Nei romanzi della saga de "L'amica geniale" trasportati sul piccolo schermo con la serie tv questo filo rosso sarà sempre più evidente, col trascorrere degli anni che spingerà in avanti le storie di Lila e di Elena, dove diventerà sempre più importante e centrale la figura di Alfonso Carracci, uno dei figli di Don Achille, l'usuraio di cui tutto il Rione ha paura, il mostro violento, il fantasma delle "saittelle" (le feritoie dei tombini delle fogne, in napoletano) che ruba le bambole alle bambine.
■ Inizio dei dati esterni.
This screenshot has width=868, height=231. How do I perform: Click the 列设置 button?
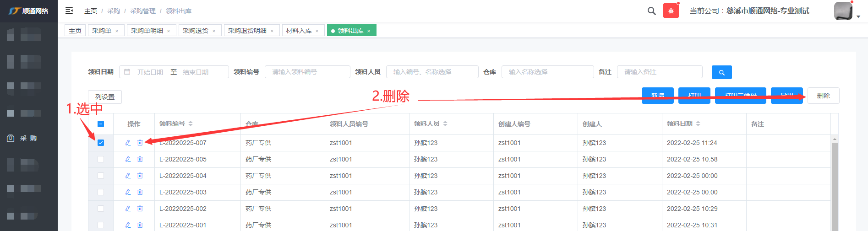105,97
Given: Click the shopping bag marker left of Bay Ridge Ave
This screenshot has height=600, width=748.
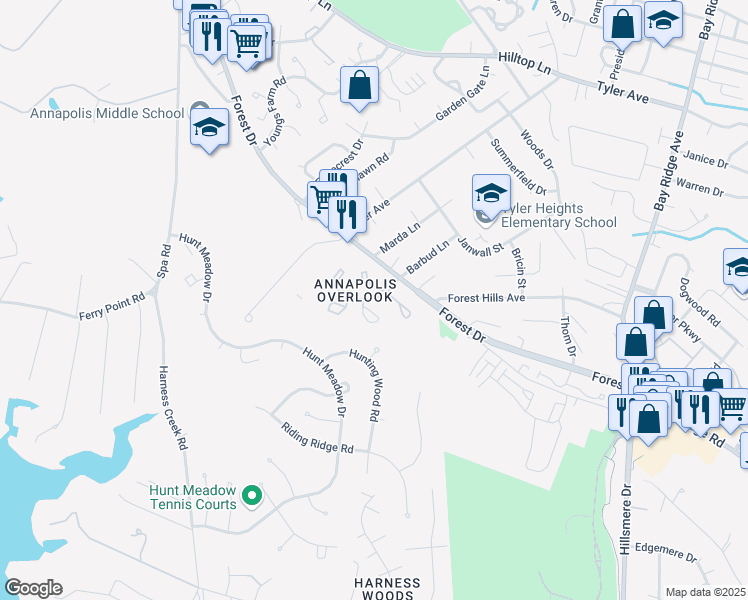Looking at the screenshot, I should pos(635,343).
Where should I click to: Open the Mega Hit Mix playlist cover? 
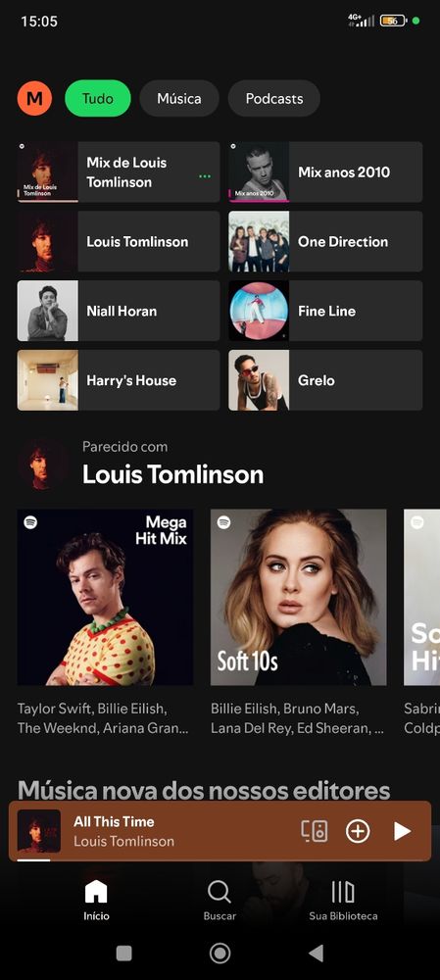coord(105,598)
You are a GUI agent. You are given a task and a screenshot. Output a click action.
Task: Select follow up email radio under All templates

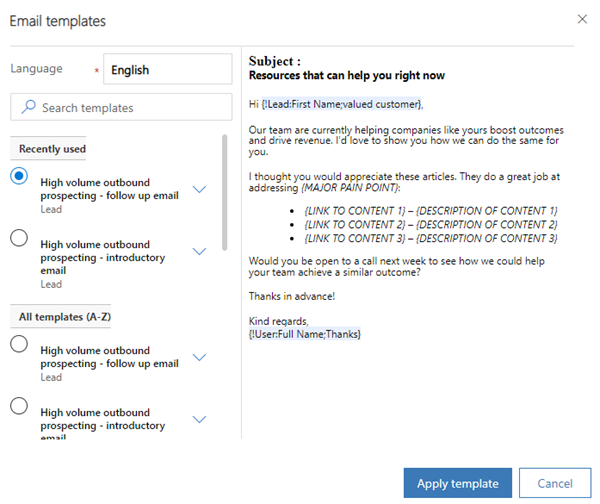tap(19, 344)
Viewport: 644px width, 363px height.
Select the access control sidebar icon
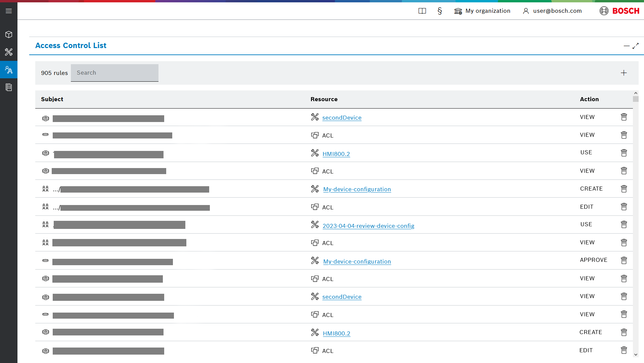(x=9, y=70)
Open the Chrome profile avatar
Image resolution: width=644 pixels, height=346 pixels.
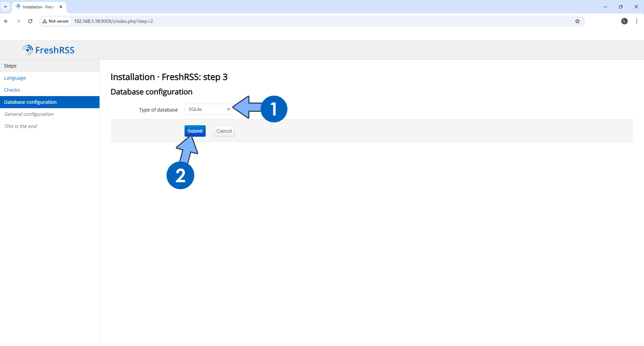tap(625, 21)
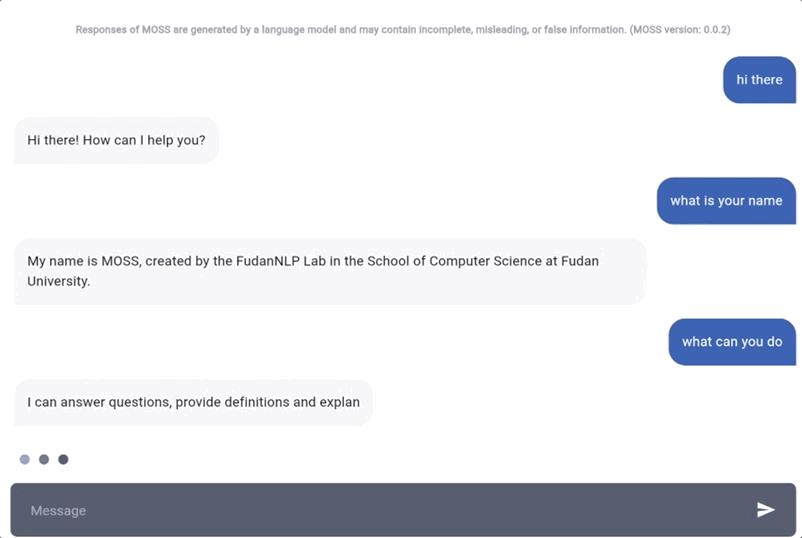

Don Achille (magistralmente interpretato dal compianto Antonio Pennarella) è il simbolo della mascolinità, di quella sopraffazione di cui tutte le donne, comprese le piccole protagoniste, sono vittima. È una sorta di camorrista senza tentennamenti nella virilità. Al contrario del piccolo Alfonso, che vediamo in lacrime durante lo scontro maschi-femmine a scuola, e che da adolescente e poi adulto stabilirà un legame sempre più intenso con l'amica geniale, mostrando tutta la fragilità e la difficoltà di essere uomini veri in un contesto dove tutti si mostrano veri uomini, duri e bulli pronti a stabilire con la violenza la misura della propria frustrazione di poveri e malandati, di popolino represso e ingabbiato, annichilito, sporco di fuliggine. Fino al giorno in cui Alfonso Carracci, figlio del maschio dei maschi, dell'usuraio, finirà appellato con l'aggettivo definitivo, con l'insulto degli insulti. E diventerà per tutti "ricchione", la parola meridionale che ferisce e disprezza.